El pecado de Israel es el pecado del mundo. Es tu pecado y el mío. Aunque hemos sido rescatados de la muerte y convertidos en sus hijos por el Bautismo, caemos en las trampas de los ídolos de este mundo. Seguimos siendo un pueblo “de dura cerviz” que se resiste a su Voluntad, como un buey rechaza la yunta del labrador (cfr. Jr 7,26).

Como Israel, en nuestro pecado intentamos alejar a Dios, rechazamos nuestra filiación divina. Antes, Él nos había llamado “mi pueblo” (cfr. Ex 3,10; 6,7). Pero nuestro pecado nos hace “no pueblo”, pueblo que Él en justicia debería repudiar (cfr. Dt 32,21; 1Pe 2,10).
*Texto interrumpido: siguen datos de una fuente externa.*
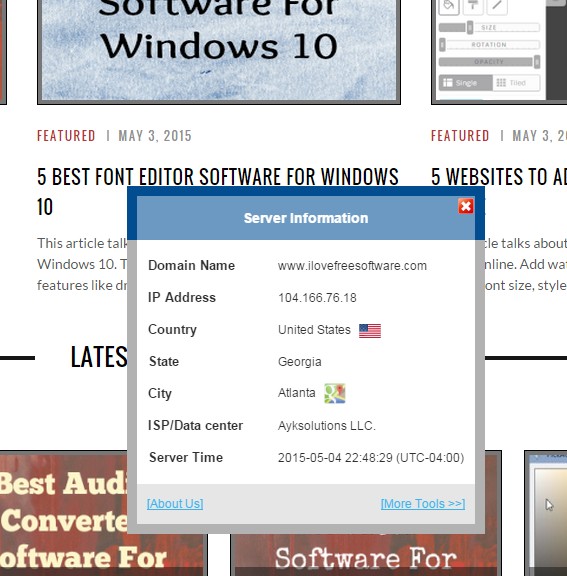Open the About Us link
The image size is (567, 576).
(x=175, y=503)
Sin embargo Dios, por su misericordia, es fiel a la alianza que juró por Sí mismo en Jesús. En Él, Dios viene a Israel y a cada uno de nosotros, como pastor que busca los que se han perdido (cfr. Ez 34,11-16), para conducirnos de vuelta al banquete celestial, a la herencia perpetua prometida mucho tiempo atrás a los hijos de Abraham.

“Cristo Jesús vino al mundo para salvar a los pecadores”, grita Pablo en la epístola del domingo. Esas son las palabras más felices que el mundo ha conocido jamás. Por Jesús, como Pablo mismo testifica, incluso el blasfemo y persecutor pueden buscar misericordia.

Como los pecadores del Evangelio de esta semana, nos acercamos a Jesús para escucharle. En esta Eucaristía le traemos el sacrificio agradable del que cantamos en el salmo de hoy: nuestros corazón contrito y humillado.

En la compañía de sus ángeles y santos, nos alegramos porque ha borrado nuestras ofensas; celebramos con Él que hemos regresado del camino malvado para que pudiéramos vivir (cfr. Ez 18,23).